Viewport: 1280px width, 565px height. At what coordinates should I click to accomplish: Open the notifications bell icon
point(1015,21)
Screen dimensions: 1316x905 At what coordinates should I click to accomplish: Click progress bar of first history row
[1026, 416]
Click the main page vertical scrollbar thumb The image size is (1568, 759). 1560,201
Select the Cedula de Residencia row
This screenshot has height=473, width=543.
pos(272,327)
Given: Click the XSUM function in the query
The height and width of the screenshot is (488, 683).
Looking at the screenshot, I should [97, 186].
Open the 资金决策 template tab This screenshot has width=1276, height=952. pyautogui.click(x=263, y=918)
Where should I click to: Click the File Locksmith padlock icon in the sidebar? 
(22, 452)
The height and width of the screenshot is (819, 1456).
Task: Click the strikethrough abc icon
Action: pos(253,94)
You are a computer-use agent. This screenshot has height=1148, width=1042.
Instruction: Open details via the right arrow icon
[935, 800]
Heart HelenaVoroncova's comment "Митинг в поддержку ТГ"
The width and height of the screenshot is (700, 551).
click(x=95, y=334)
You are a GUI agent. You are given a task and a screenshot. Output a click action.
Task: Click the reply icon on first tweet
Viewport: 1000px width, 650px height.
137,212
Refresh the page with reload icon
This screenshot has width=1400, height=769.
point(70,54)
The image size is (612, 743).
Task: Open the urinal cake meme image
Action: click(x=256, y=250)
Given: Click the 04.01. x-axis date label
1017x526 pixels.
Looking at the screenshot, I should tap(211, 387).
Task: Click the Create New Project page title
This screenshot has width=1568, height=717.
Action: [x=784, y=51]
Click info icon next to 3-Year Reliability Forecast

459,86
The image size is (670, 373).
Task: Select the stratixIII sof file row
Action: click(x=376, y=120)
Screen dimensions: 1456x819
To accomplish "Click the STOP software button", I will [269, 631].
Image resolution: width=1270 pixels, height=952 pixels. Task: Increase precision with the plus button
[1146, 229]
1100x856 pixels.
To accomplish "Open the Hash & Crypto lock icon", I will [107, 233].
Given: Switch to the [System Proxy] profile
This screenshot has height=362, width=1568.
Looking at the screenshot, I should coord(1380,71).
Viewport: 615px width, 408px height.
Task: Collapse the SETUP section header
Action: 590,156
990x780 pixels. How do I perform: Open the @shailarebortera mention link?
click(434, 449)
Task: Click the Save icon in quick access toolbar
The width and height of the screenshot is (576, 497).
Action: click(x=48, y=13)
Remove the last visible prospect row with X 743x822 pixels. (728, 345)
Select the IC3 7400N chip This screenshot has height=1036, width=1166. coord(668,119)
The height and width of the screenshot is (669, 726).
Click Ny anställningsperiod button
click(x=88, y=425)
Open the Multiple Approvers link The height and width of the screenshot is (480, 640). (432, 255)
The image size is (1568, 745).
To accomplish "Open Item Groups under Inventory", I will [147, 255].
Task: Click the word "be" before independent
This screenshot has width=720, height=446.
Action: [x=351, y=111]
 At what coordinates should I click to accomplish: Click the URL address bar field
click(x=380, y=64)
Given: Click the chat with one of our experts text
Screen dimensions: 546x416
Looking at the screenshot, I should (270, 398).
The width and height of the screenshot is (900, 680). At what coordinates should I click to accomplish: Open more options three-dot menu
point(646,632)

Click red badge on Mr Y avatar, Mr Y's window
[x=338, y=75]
* * *
— Instruction —
Reproduce the material from the line containing "The width and height of the screenshot is (900, 680)." through the final line, switching "red" to "green" and leaving everything else unchanged.

— Written answer —
The width and height of the screenshot is (900, 680). At what coordinates should I click to accomplish: Open more options three-dot menu
point(646,632)

Click green badge on Mr Y avatar, Mr Y's window
[x=338, y=75]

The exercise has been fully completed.